Material and methods: Panc-1 and MiaPaCa-2 cells were exposed to leptin treatment (100 ng/ml) for 24 h.
Then, leptin-treated (leptin+) and leptin-untreated (leptin-) cells were treated by 3 μM CDK4/6 inhibitor,
palbociclib. The effect of treatments on cell viability and colony formation was observed. The response of
CDK4/6 inhibition on the stimulation of cell aggressiveness by leptin treatment was determined by
measuring CD44, CD133 and CD24 levels on flow cytometry. The effect of palbociclib on Wnt/Notch
signaling was analyzed by immunoblotting in leptin +/- Panc-1 and MiaPaCa-2 cells. Results: Leptin
treatment stimulated the cell proliferation of both Panc-1 and MiaPaCa-2 cells. Leptin-treated cells had
higher colony formation rate and the anchorage-independent growth was higher than leptin untreated
cells. Although CDK4/6 inhibition reduced the colony formation, it was obvious that leptin+ cells were more
resistant to treatment. The CD44 and CD24 levels significantly increased by leptin treatment but, inhibition
of CDK4/6 led to downregulation of both CD44 and CD24 levels in Panc-1 cells. The expression levels of
mesenchymal members, N-cadherin, β-catenin, Notch, Akt, were significantly increased in leptin+ cells.

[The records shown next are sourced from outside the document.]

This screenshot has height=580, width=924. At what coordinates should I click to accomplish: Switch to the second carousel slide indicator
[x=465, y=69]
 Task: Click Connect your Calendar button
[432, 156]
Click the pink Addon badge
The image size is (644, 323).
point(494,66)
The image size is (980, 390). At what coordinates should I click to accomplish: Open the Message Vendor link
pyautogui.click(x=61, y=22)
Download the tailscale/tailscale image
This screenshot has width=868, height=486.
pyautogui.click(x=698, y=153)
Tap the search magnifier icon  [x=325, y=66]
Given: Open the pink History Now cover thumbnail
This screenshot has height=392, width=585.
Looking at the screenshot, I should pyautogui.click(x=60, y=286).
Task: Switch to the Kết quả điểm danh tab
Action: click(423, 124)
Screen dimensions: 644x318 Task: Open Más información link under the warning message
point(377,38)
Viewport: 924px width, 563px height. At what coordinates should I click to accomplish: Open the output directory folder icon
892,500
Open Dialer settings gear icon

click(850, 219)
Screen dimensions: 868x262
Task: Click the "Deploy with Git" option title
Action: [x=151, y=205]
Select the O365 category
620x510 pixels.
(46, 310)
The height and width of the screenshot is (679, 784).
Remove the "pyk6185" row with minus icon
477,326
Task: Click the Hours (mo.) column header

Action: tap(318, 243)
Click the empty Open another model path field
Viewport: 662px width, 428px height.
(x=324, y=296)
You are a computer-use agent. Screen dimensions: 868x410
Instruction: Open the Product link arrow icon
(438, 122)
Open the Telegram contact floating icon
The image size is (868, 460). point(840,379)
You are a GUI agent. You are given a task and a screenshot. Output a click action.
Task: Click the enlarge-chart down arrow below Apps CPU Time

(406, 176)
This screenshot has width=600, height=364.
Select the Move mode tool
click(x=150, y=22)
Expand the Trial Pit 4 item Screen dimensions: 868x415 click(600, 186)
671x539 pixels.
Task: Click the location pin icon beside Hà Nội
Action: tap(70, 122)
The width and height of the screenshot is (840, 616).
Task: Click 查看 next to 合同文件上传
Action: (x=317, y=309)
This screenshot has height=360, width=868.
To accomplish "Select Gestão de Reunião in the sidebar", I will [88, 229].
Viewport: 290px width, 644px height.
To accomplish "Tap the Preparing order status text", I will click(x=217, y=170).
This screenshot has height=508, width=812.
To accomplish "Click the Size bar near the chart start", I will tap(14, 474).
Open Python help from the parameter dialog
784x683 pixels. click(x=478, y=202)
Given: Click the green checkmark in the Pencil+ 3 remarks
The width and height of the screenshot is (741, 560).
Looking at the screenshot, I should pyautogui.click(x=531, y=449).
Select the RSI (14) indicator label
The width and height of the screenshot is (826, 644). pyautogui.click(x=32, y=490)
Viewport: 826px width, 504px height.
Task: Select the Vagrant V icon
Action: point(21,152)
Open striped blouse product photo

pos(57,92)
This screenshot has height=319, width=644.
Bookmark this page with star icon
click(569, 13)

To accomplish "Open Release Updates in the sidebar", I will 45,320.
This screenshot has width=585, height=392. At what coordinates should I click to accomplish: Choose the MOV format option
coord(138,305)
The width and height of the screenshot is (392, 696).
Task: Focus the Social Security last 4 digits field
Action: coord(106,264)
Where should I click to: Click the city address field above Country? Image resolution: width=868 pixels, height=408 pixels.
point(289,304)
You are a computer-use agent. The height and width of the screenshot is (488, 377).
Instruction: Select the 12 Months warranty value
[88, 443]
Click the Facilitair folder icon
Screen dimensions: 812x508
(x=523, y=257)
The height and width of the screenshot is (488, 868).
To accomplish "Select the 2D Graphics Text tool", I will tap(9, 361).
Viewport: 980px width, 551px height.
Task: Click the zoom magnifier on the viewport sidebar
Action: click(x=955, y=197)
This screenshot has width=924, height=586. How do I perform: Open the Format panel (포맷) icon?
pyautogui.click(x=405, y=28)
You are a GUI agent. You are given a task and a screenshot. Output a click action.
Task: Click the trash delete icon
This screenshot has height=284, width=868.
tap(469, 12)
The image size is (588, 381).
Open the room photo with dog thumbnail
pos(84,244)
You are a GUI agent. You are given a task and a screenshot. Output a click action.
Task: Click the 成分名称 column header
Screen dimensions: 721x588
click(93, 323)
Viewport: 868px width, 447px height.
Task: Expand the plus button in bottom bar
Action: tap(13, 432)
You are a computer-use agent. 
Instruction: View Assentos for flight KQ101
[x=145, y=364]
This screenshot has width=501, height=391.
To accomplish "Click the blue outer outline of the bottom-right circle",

Palbociclib treatment had remarkable effect on dowregulation of Notch levels in leptin+ Panc-1 and
MiaPaCa-2 cells. However, there was no significant effect of palbociclib on the expression levels of Akt and
β-catenin in leptin+ cells. Conclusion: CDK4/6 inhibition had significant therapeutic potential on the
regulation of cell proliferation abilities and aggressiveness of Panc-1 and MiaPaCa-2 cells with cancer stem
cell characteristics.
*This study was supported by TÜBİTAK (Project no: 119Z158) and Istanbul Kultur University Project Center.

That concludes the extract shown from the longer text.